■ SOURCE PASSAGE ■
::::::::::

In favor of forkfulness


There is a line of thinking that argues in favor of mechanisms that are fork-free; that is, mechanisms that immediately go from zero consensus to some definitive kind of finality, and do not have the possibility of “reorganizations” where partially confirmed blocks can get reverted. This post will argue that:

  1. The whole notion of forkful vs fork-free protocols is meaningless
  2. The faster confirmations of fork-free algorithms seen in practice are actually because they pick a different point on the finality time / overhead tradeoff curve
  3. If we fix a particular point among the tradeoff curve, “forkful” (which actually really means chain-based) algos outperform “fork-free” (ie. a specific kind of non-chain-based) algos in terms of a certain kind of concrete efficiency. Specifically, Casper FFG fundamentally has a better tradeoff frontier (in fact, 20% better) than PBFT-style algos, and Casper CBC is potentially even better (in fact, 20-50% better than PBFT-style algos).

::::::::::

■ MATERIAL ■
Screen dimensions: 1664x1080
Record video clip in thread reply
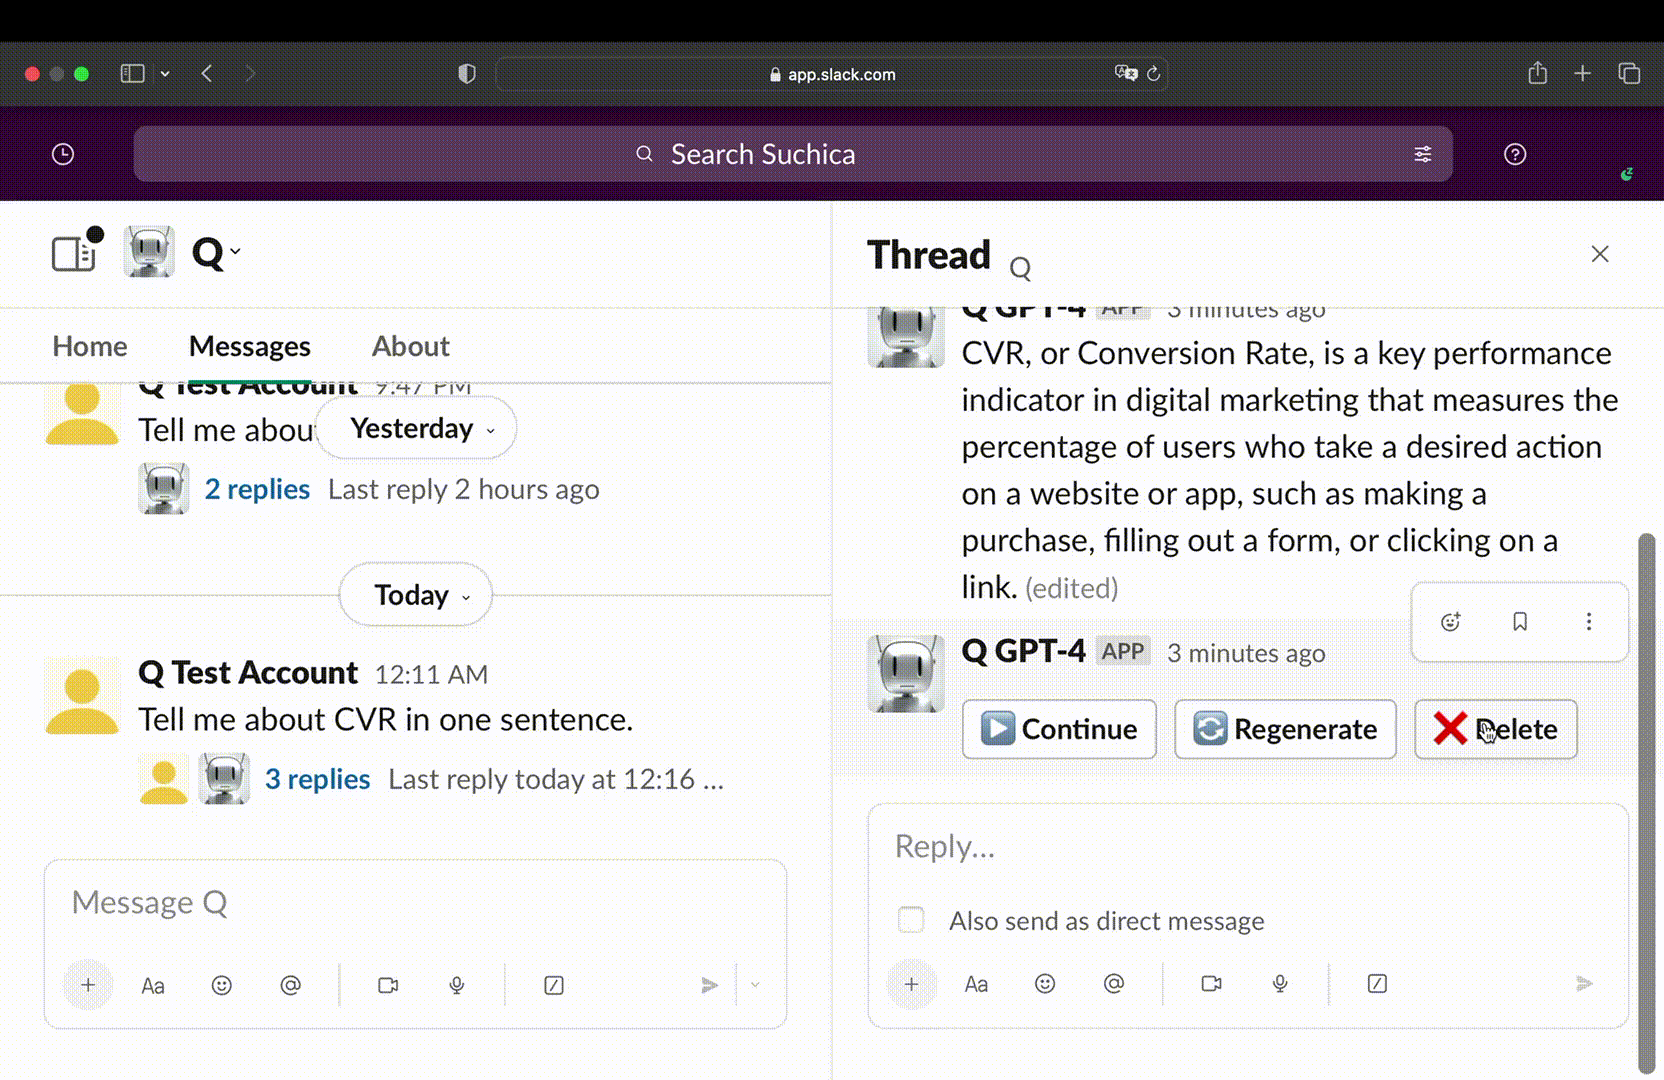1211,984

::::::::::

■ WRITTEN REQUEST 1 ■
In the post on forkfulness, shorten the paragraph beginning "There is a line of thinking" while keeping its main facts.
■ WRITTEN REQUEST 2 ■
Restate the part of the post on forkfulness starting with "1. The whole" and going on through "than PBFT-style algos).", putting "algorithms" wherever "algos" appears.

■ PROBLEM SOLUTION 1 ■
Some argue for fork-free mechanisms, which move directly from zero consensus to definitive finality and cannot undergo "reorganizations" that revert partially confirmed blocks. This post will argue that:

■ PROBLEM SOLUTION 2 ■
1. The whole notion of forkful vs fork-free protocols is meaningless
  2. The faster confirmations of fork-free algorithms seen in practice are actually because they pick a different point on the finality time / overhead tradeoff curve
  3. If we fix a particular point among the tradeoff curve, “forkful” (which actually really means chain-based) algorithms outperform “fork-free” (ie. a specific kind of non-chain-based) algorithms in terms of a certain kind of concrete efficiency. Specifically, Casper FFG fundamentally has a better tradeoff frontier (in fact, 20% better) than PBFT-style algorithms, and Casper CBC is potentially even better (in fact, 20-50% better than PBFT-style algorithms).